Shoot House is a very small map and therefore offers the most fast-paced action I think I’ve ever played in a Call of Duty. You get the feeling that you’ll die if you stop moving and so it’s 12 people constantly running and rotating around the thin plywood walls, shipping containers and ruined vehicles that make up the map. There’s no time for the camping and Claymores that can plague other maps, and the three-lanes mean that you can easily flank enemies or even drop down on unsuspecting prey from above. This means the kill-zones are changing constantly unlike certain other maps (the nightmare of un-patched Piccadilly) where one team could be backed into a corner and unable to escape for the entire match. Here the teams change sides constantly and where you’re going to spawn is anyone’s guess, keeping you on your toes, and making items like riot shields – which for some reason I see a lot of players use – useless because enemies will almost always be approaching you from multiple directions. The combat is ludicrously frantic and the constant moving, checking corners, altering directions and, of course, shooting often leaves my hands shaking after the match has ended.

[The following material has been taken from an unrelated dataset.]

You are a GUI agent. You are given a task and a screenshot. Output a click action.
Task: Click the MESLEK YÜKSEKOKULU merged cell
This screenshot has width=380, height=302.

I’ve been playing it so much that I’ve even started having Shoot House dreams and I awake in cold sweats with an active mind abuzz with possible targets. Gaming before bed isn’t supposed to be good for you anyway because your brain stays active for too long afterwards – things like reading a book are better at lulling yourself to sleep softly – so playing such a frenzied game that lights your synapses on fire before bed can’t be recommended. I used to have a good REM sleep cycle, waking at the right time feeling well-rested and unable to remember my dreams, but now if I play Shoot House too much the day before, I sleep much worse. There’s a clear correlation. But I can’t stop myself! It’s just too much fun.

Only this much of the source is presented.